What are the complications of a subarachnoid haemorrhage?
The complications or ill-effects of a subarachnoid haemorrhage include:
When blood leaks out during an aneurysm rupture, it comes into contact with normal blood vessels. This may irritate the blood vessels, which then go into vasospasm (constriction leading to a narrow lumen). When severe, insufficient blood flows to portions of the brain resulting in a further stroke and even death. Cerebral vasospasm peaks at about 7-10 days after rupture of the aneurysm and can last as long as 2 to 3 weeks. It can be monitored by a combination of careful neurological examination and Transcranial Doppler ultrasound. When clinically apparent, an angiogram is performed. Injection of a drug called Nimodipine, directly into the lumen of the affected arteries during this procedure can relieve vasospasm.
To prevent vasospasm, Nimodipine is given to the patient for a duration of 21 days. Post-operatively, the patient’s blood pressure is often kept a little high and his blood diluted a little to counter possible vasospasm.

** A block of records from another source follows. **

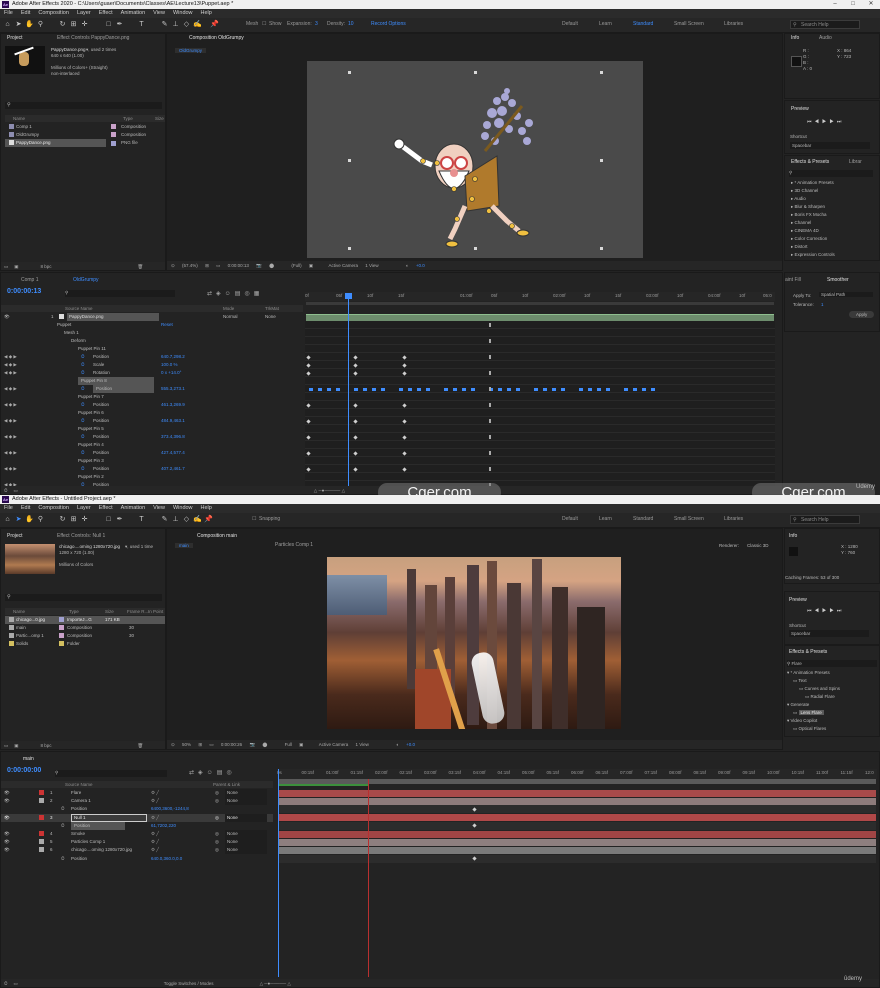 The width and height of the screenshot is (880, 988). I want to click on show-checkbox-icon: ☐, so click(264, 24).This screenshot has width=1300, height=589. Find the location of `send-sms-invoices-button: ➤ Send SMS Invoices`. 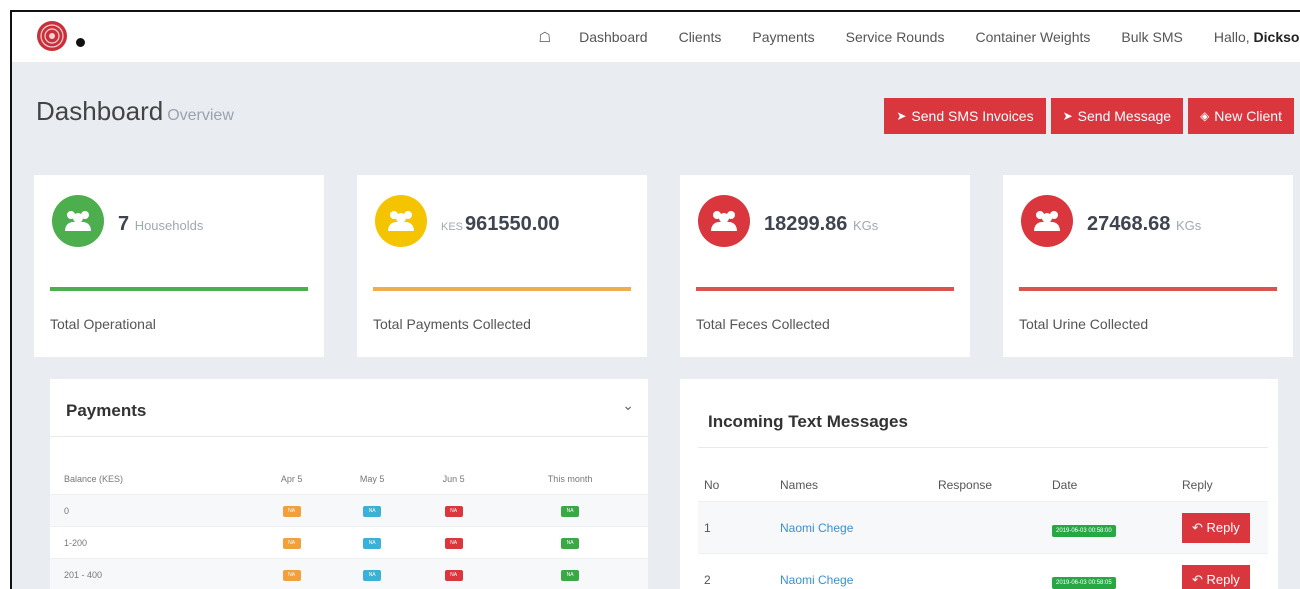

send-sms-invoices-button: ➤ Send SMS Invoices is located at coordinates (965, 116).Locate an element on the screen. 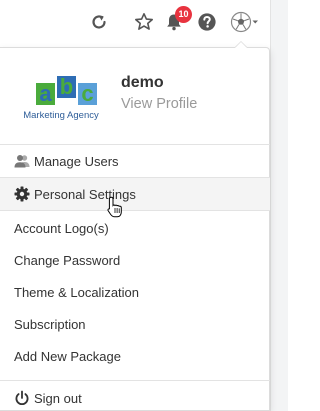 Image resolution: width=320 pixels, height=411 pixels. menu-item-account-logos: Account Logo(s) is located at coordinates (135, 228).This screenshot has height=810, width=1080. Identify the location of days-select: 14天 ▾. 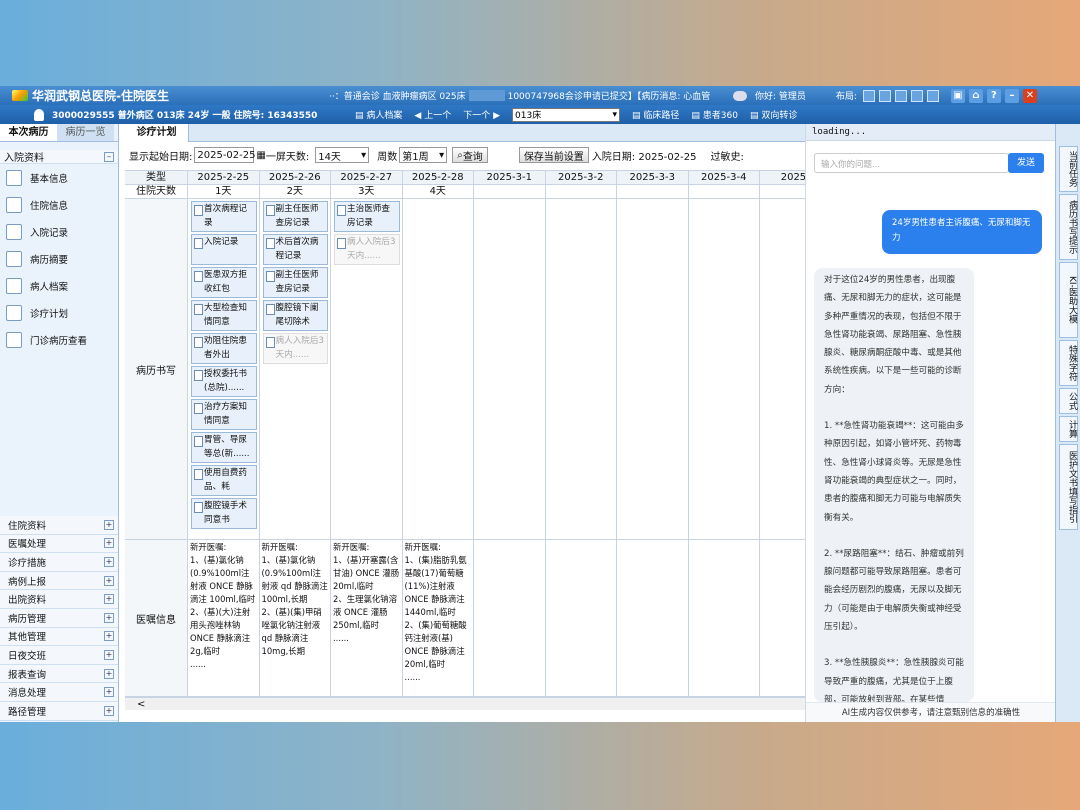
(342, 155).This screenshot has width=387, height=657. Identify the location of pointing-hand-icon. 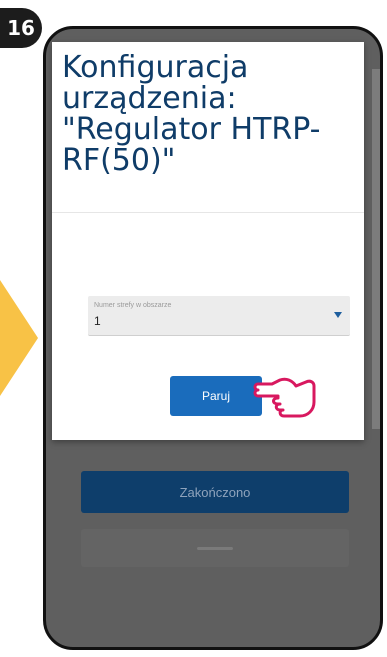
(284, 398).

Blood from a ruptured aneurysm can block the circulation of cerebrospinal fluid (brain fluid), causing a build up of this brain fluid within the ventricles (fluid-containing cavities) of the brain – a condition called hydrocephalus. Pressure in the brain subsequently rises and death can ensue if left untreated. To stop this brain fluid from building up, a temporary drain or a permanent shunt may be placed into the ventricles.

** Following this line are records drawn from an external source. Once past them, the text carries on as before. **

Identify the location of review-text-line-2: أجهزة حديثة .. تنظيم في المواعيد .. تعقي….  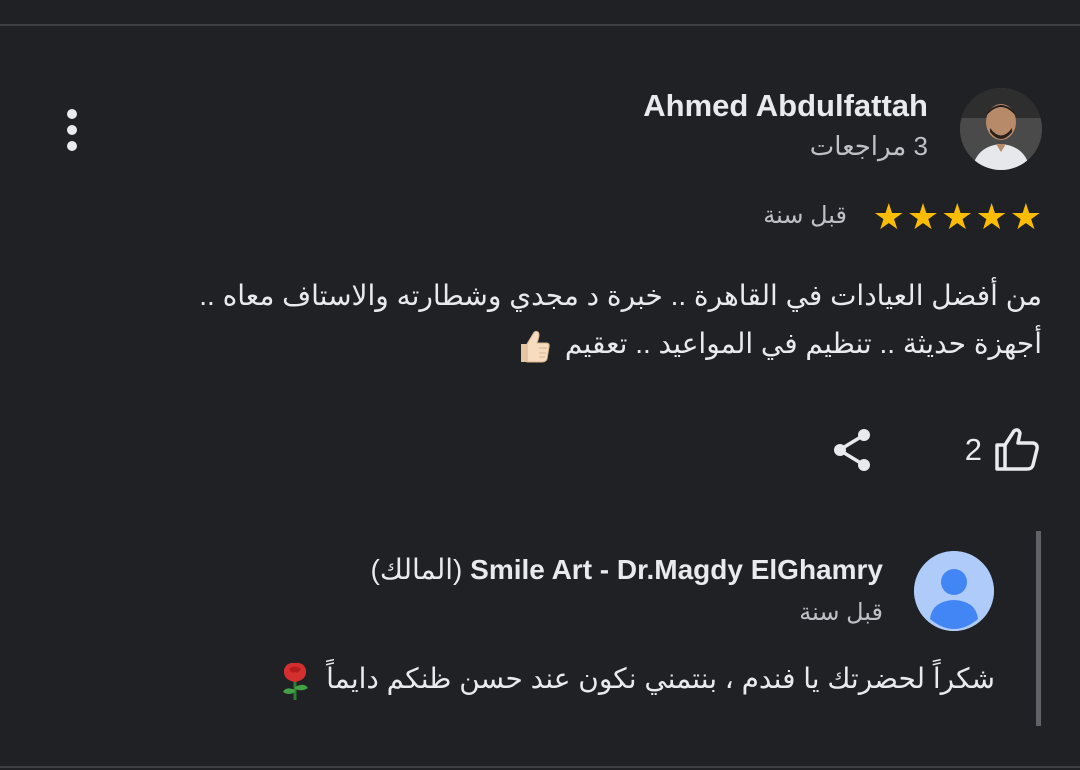
(562, 344).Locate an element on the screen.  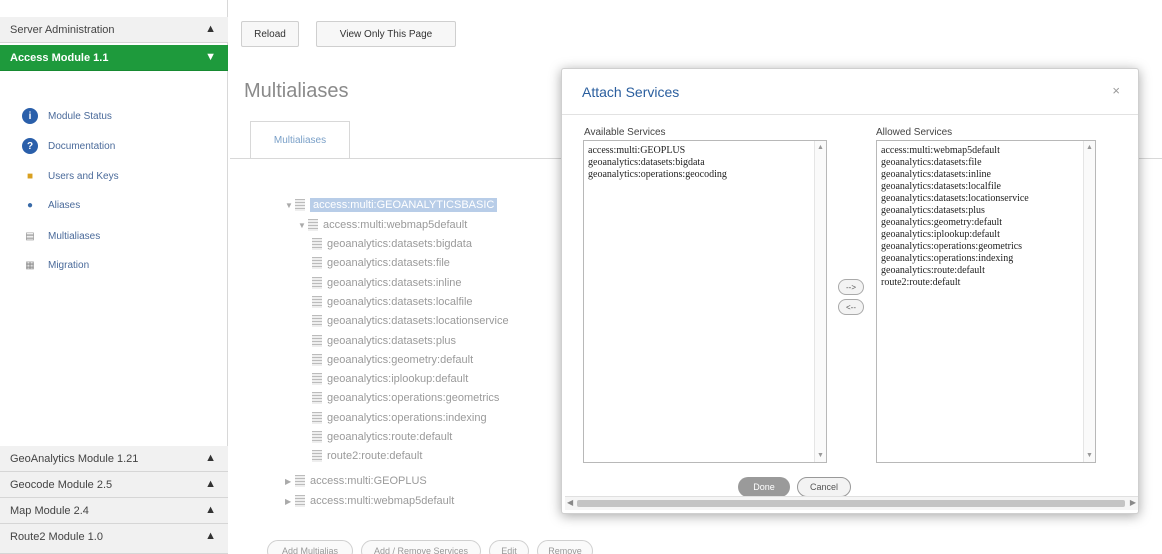
list-option: geoanalytics:geometry:default is located at coordinates (986, 223). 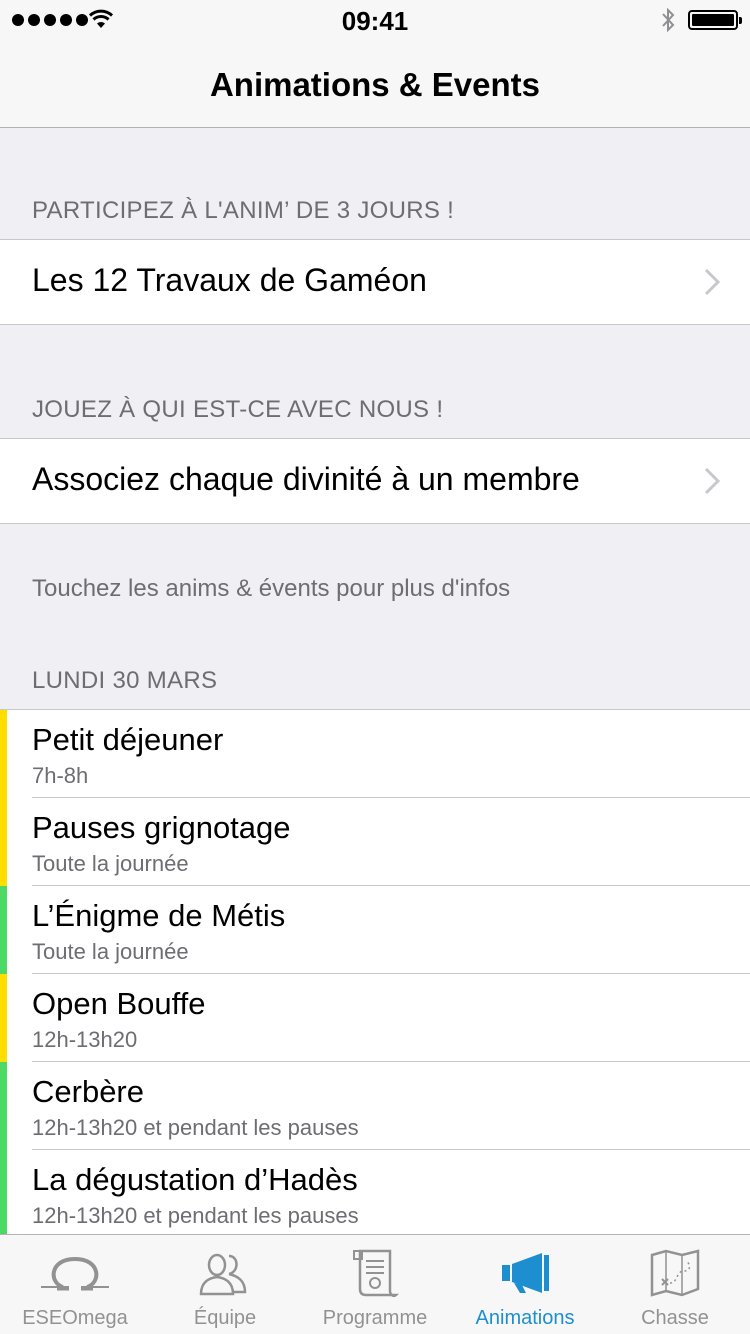 I want to click on event-time: 12h-13h20, so click(x=85, y=1040).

Other possible complications include brain swelling, seizures, cerebral salt wasting, syndrome of inappropriate ADH secretion (SIADH), neurogenic pulmonary oedema (fluid in the lungs) and cardiac (heart) abnormalities.

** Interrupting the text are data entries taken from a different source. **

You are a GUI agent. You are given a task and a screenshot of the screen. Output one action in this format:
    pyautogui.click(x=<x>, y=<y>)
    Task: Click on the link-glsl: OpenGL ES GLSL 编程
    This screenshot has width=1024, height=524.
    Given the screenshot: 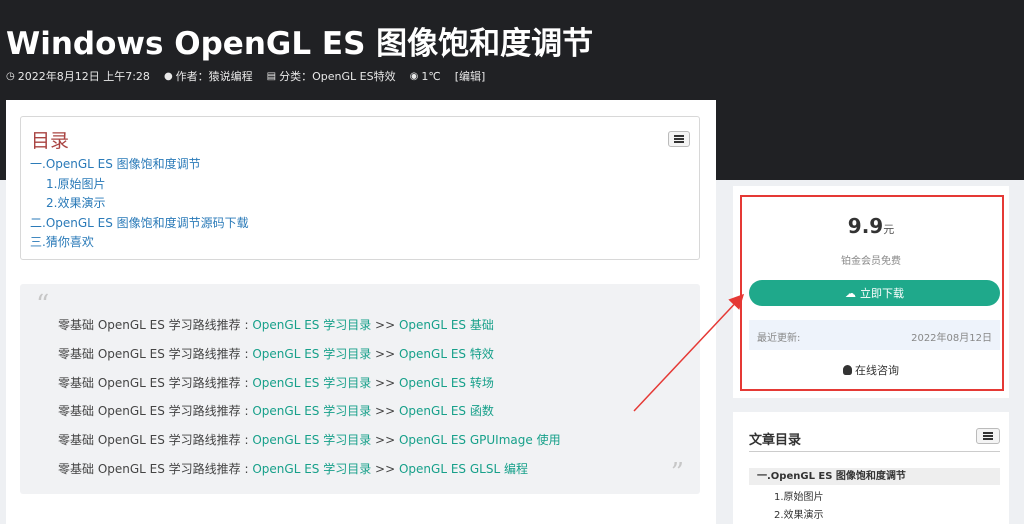 What is the action you would take?
    pyautogui.click(x=464, y=469)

What is the recovery process?
The recovery process following a ruptured aneurysm is different with every patient. It often depends on the amount of damage in the initial rupture. If the patient has severe damage from the beginning, prognosis is often guarded. On the other hand, if the initial damage is limited and the aneurysm is successfully secured, the chance of a good recovery is much higher. The recovery process, however, may take many months to a year or more. A younger and fitter individual will have a better chance of a good recovery as compared to an elderly and weaker individual.